[Opening RECORD SET section]
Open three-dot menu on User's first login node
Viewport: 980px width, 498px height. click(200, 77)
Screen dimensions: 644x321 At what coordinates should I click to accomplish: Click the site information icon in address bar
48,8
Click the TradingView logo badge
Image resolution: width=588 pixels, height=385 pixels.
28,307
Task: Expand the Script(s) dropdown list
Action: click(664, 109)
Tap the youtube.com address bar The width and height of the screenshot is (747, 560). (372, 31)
[Closing RECORD SET section]
[Opening RECORD SET section]
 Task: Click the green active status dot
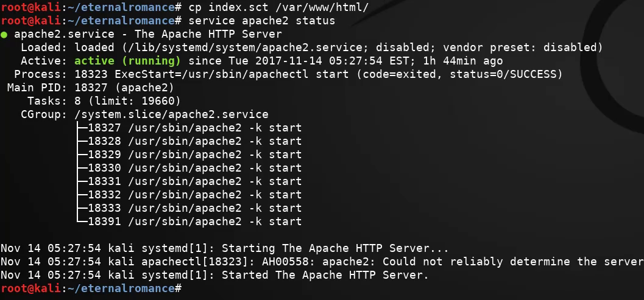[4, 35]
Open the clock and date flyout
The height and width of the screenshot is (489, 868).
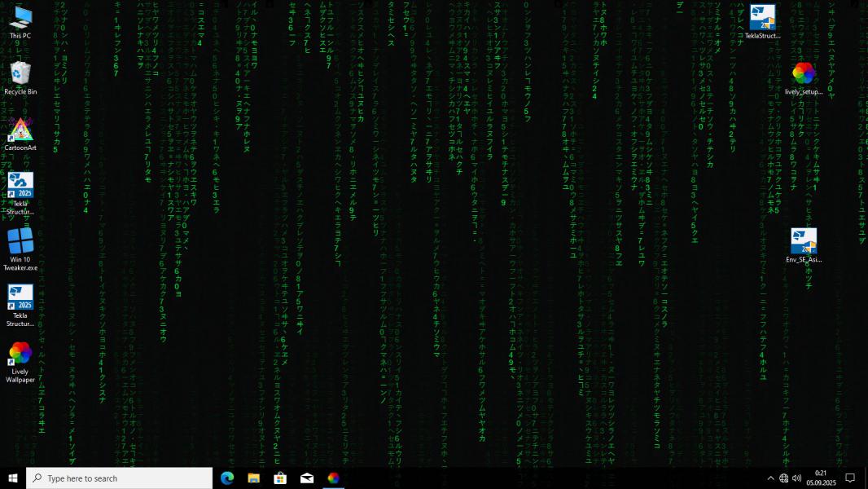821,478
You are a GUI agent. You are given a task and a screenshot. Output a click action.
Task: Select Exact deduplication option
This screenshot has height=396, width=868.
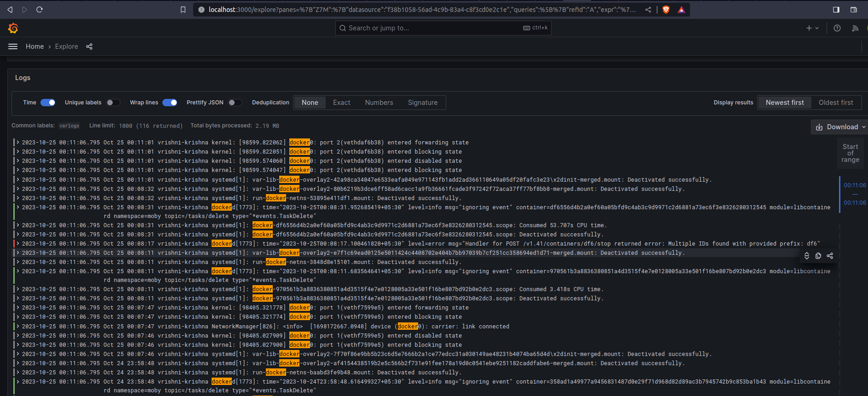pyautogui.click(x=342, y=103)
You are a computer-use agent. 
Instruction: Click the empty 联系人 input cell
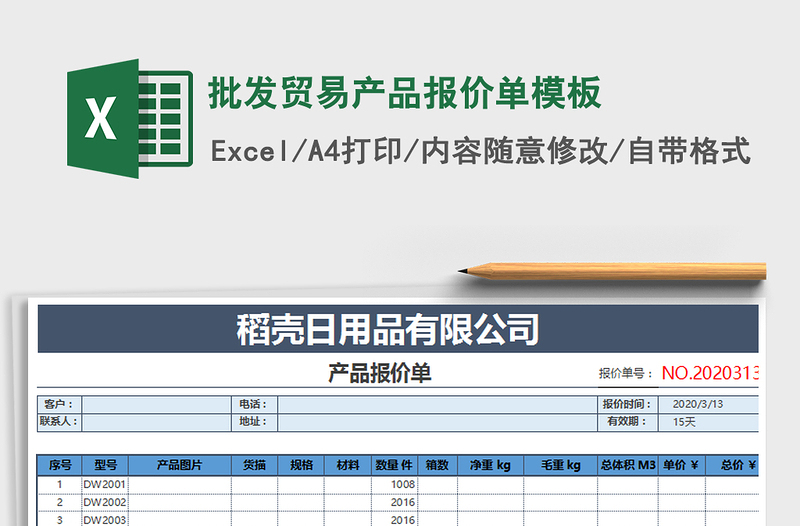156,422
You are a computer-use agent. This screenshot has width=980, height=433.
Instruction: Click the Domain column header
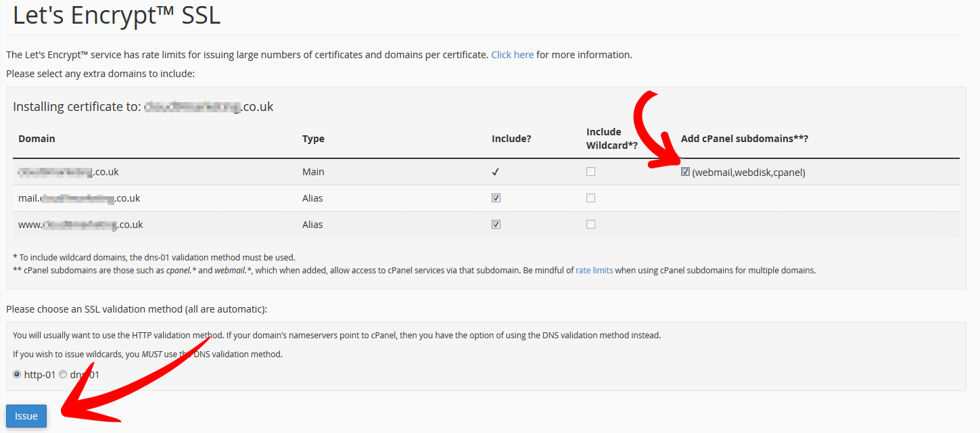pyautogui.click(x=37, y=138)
[Closing RECORD SET section]
[Opening RECORD SET section]
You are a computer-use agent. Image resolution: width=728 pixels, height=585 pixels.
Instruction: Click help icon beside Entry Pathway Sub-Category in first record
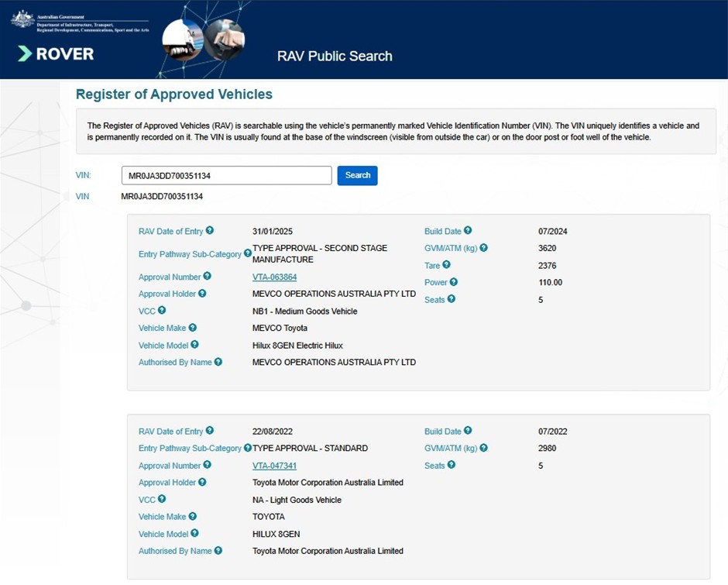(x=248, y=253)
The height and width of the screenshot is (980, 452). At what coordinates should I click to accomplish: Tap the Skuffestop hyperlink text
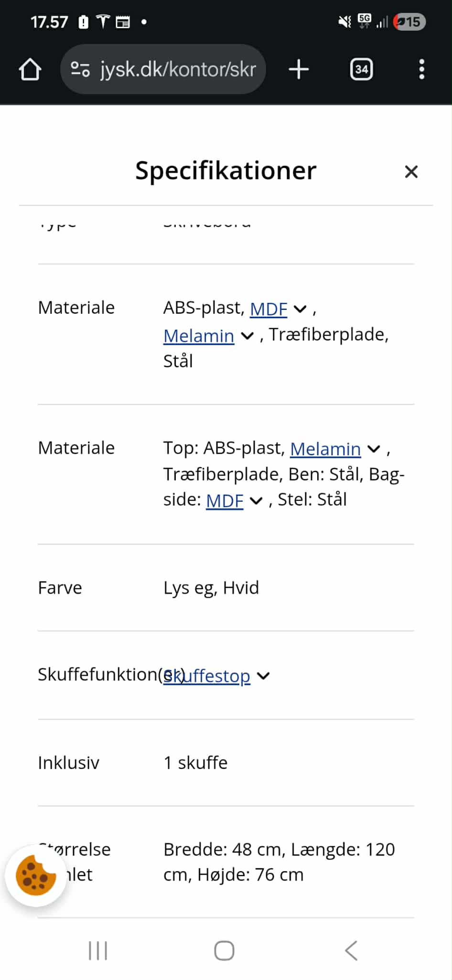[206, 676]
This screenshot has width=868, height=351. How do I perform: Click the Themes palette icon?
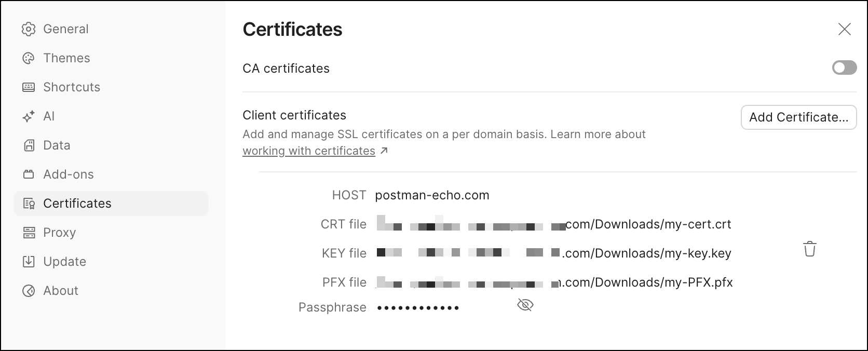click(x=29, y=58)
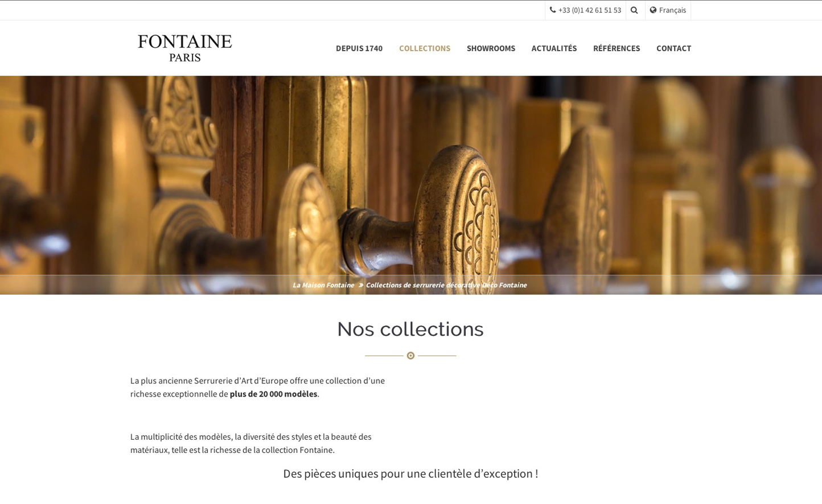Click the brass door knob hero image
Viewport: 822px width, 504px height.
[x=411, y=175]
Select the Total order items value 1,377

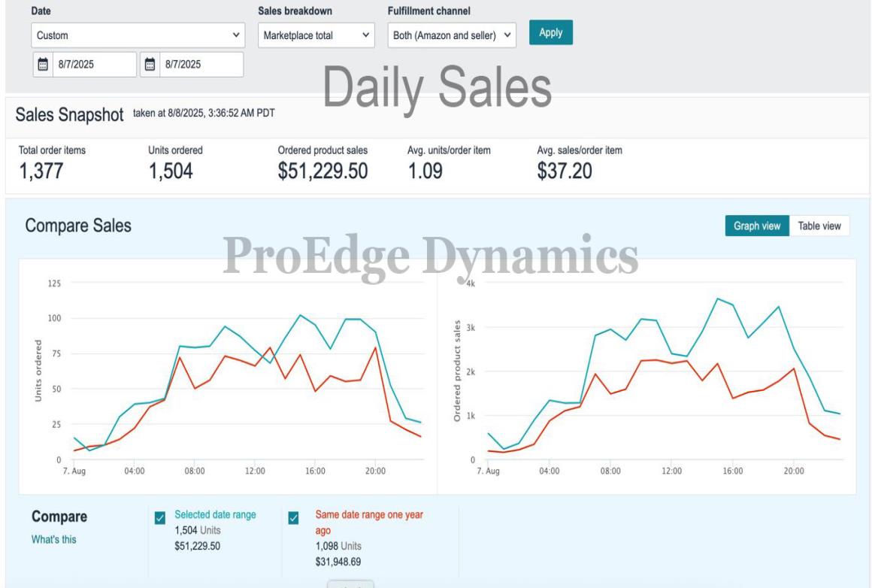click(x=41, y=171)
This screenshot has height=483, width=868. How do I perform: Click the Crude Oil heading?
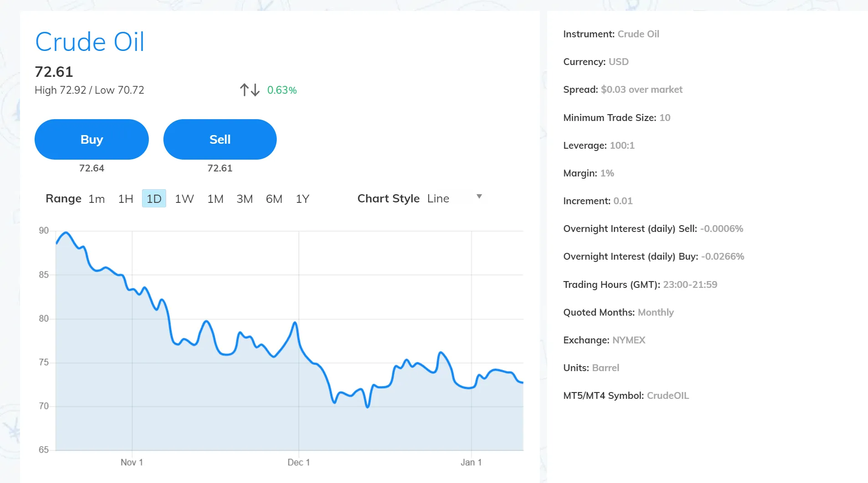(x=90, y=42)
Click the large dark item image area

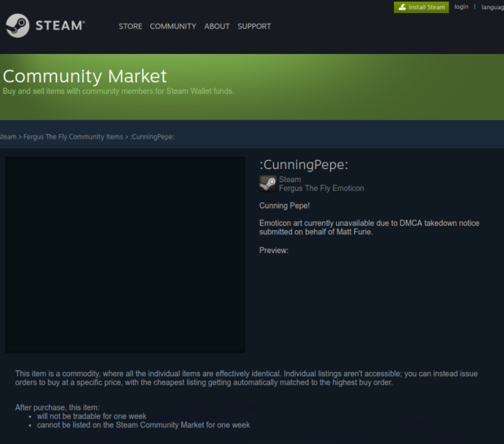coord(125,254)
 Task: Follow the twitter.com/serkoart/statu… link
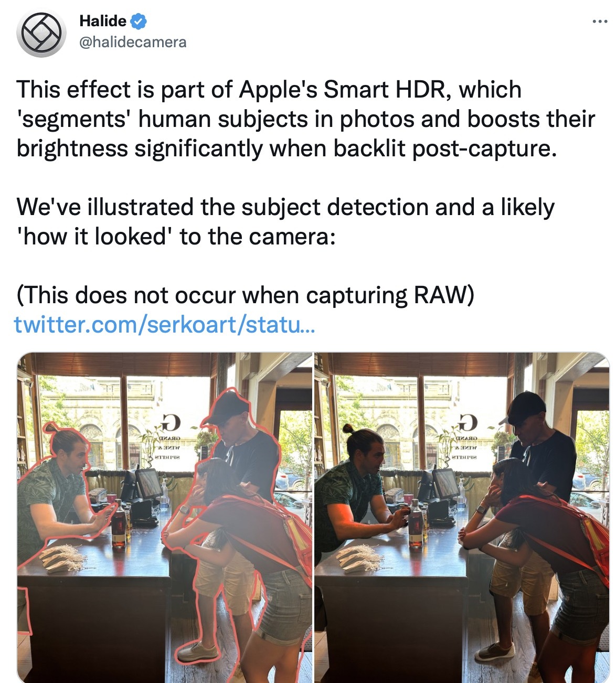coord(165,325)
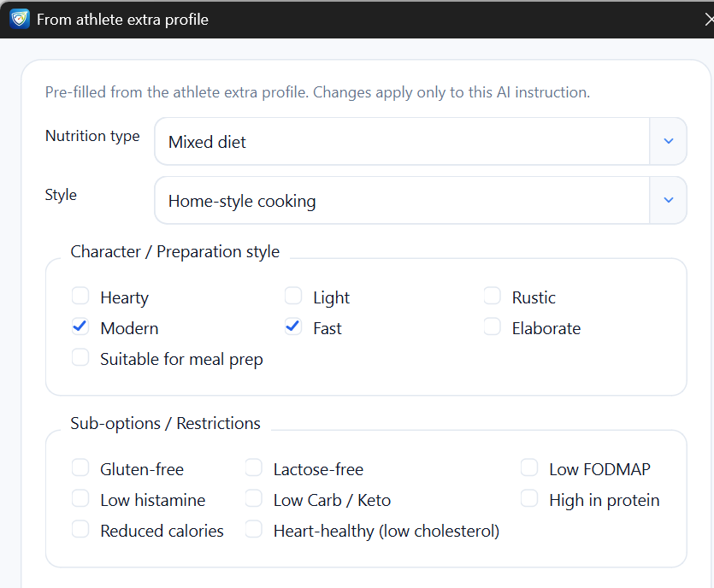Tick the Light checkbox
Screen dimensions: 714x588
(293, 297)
[Closing RECORD SET section]
- _REQUIRED WORK_: Copy out each line of the data in which the word "computer" appears.

- _RESPONSE BOX_:
You are a computer-use agent. 
You are a computer-use agent. This screenshot has width=980, height=433.
You are a computer-use agent. Image resolution: width=728 pixels, height=585 pixels.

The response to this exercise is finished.